### EXERCISE INSTRUCTIONS
The line containing "Instruction: Select the" opens the span to copy, and the last line of the records below closes it. Write out that span exactly.

Segment Start: TASK DATA

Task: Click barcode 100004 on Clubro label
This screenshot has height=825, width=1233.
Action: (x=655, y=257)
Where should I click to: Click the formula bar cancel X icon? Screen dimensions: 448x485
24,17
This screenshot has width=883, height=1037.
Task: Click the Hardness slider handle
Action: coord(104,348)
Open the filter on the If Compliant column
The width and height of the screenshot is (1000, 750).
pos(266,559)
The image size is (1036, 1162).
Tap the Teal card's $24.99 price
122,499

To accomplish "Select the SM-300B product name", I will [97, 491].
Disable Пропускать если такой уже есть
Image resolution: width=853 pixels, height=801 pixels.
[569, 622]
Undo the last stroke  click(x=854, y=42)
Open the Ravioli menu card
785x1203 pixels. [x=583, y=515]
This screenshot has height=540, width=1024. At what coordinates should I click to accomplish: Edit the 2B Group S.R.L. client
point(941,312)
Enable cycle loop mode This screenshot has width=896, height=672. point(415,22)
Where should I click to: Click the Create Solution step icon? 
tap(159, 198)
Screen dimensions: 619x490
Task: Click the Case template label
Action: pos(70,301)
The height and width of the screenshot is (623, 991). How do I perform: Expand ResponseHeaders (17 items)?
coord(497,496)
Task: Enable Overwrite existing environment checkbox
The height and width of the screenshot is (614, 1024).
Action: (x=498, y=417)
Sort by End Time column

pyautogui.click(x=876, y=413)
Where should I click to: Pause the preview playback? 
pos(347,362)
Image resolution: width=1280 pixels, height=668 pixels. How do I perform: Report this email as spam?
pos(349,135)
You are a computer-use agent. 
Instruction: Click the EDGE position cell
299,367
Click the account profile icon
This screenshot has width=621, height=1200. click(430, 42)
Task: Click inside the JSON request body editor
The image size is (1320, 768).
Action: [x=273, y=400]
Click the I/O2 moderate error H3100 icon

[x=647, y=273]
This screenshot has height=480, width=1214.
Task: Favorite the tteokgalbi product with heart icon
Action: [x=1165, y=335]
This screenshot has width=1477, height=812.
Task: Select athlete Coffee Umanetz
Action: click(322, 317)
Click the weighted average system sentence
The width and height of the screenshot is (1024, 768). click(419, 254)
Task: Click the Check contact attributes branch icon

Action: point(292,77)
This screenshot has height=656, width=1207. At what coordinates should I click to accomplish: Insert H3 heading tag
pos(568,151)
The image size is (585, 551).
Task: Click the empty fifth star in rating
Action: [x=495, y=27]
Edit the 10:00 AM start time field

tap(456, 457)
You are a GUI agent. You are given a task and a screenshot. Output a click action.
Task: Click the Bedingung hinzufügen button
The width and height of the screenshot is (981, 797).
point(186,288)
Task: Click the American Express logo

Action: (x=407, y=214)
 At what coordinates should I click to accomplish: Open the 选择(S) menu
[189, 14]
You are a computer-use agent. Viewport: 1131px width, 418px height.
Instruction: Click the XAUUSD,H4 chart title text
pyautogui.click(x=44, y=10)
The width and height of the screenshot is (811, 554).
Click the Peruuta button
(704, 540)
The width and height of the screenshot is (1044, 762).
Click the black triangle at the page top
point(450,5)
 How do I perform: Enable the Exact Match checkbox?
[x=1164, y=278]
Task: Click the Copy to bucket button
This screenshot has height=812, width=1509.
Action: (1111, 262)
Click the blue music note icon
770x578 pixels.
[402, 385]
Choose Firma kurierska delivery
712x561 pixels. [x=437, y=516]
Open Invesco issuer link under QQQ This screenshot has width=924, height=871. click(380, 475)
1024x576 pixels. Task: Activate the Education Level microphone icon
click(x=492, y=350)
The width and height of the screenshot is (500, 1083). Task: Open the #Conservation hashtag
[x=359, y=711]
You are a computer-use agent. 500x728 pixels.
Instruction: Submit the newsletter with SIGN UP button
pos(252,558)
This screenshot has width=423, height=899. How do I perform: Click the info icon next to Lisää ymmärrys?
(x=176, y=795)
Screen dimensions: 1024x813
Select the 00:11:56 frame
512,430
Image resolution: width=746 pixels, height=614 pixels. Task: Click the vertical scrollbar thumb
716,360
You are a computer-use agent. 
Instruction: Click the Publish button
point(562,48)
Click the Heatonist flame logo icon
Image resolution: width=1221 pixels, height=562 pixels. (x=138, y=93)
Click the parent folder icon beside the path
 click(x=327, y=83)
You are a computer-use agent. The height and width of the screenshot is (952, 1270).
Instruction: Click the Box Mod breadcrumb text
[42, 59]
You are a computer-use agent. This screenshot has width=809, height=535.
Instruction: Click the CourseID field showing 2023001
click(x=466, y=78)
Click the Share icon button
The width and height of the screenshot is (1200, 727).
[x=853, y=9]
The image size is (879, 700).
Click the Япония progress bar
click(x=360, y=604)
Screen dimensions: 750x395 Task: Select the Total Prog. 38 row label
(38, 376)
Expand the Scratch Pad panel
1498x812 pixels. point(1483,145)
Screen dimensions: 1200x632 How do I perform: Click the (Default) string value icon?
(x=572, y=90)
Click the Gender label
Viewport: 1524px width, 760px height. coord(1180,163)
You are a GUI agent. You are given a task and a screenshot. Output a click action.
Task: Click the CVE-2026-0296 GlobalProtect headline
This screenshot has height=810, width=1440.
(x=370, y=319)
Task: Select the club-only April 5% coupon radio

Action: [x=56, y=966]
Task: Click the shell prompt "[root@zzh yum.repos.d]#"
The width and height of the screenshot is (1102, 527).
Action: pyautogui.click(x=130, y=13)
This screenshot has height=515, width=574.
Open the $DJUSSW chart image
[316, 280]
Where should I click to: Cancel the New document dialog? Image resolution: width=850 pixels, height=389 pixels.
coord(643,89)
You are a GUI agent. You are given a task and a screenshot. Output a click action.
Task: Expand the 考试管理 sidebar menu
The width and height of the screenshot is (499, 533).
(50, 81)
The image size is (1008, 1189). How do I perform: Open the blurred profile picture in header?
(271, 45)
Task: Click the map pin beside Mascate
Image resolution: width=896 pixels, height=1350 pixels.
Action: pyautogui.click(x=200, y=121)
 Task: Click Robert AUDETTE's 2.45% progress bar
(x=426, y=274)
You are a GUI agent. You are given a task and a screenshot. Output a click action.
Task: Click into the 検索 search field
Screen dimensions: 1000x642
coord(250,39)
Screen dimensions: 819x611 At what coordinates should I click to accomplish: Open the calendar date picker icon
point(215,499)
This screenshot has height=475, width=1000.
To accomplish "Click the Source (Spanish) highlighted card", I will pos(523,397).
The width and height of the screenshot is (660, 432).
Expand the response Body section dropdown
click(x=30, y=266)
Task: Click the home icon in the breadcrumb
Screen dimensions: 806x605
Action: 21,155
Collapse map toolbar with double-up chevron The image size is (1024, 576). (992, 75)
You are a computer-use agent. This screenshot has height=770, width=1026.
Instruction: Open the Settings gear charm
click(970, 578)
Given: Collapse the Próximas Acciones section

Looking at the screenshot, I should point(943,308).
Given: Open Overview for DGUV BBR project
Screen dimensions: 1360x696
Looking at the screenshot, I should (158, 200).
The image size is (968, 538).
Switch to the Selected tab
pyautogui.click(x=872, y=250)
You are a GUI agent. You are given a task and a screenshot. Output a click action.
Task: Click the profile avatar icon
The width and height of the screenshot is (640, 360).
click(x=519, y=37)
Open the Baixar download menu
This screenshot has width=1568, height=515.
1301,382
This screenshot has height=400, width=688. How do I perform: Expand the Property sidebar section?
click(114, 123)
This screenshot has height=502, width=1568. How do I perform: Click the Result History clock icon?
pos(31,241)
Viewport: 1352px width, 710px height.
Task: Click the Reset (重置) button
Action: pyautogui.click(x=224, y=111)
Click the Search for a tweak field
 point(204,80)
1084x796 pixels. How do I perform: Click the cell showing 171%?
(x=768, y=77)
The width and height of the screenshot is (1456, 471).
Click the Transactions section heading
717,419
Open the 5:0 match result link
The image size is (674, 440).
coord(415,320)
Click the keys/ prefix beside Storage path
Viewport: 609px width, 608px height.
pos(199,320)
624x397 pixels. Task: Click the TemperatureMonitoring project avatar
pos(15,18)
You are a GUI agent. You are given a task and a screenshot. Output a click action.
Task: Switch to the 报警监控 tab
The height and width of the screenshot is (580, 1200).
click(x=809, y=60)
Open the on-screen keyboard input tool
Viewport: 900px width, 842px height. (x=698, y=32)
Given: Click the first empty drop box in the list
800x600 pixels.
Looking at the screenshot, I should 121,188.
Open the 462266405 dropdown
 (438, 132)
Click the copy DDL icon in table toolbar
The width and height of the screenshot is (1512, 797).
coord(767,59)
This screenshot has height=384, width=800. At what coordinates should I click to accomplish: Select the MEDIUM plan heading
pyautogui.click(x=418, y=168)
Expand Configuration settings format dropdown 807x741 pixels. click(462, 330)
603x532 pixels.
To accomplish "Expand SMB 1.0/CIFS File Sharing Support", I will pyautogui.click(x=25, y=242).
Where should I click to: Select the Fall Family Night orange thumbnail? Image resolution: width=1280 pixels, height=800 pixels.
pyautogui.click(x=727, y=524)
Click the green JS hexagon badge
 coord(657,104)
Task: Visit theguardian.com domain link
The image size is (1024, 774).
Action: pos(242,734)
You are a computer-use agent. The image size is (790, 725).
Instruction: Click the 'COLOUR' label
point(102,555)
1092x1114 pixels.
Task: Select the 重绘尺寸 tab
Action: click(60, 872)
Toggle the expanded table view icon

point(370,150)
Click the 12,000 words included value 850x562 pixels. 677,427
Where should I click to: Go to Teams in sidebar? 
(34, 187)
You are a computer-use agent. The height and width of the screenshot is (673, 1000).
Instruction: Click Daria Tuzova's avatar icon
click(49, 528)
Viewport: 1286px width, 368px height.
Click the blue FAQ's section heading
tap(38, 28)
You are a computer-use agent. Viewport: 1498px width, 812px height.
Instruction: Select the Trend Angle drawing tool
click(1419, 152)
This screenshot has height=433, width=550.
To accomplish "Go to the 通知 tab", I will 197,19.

Segment End: TASK DATA

### ANSWER SECTION
Instruction: Select the Trend Angle drawing tool
click(1419, 152)
This screenshot has height=433, width=550.
To accomplish "Go to the 通知 tab", I will 197,19.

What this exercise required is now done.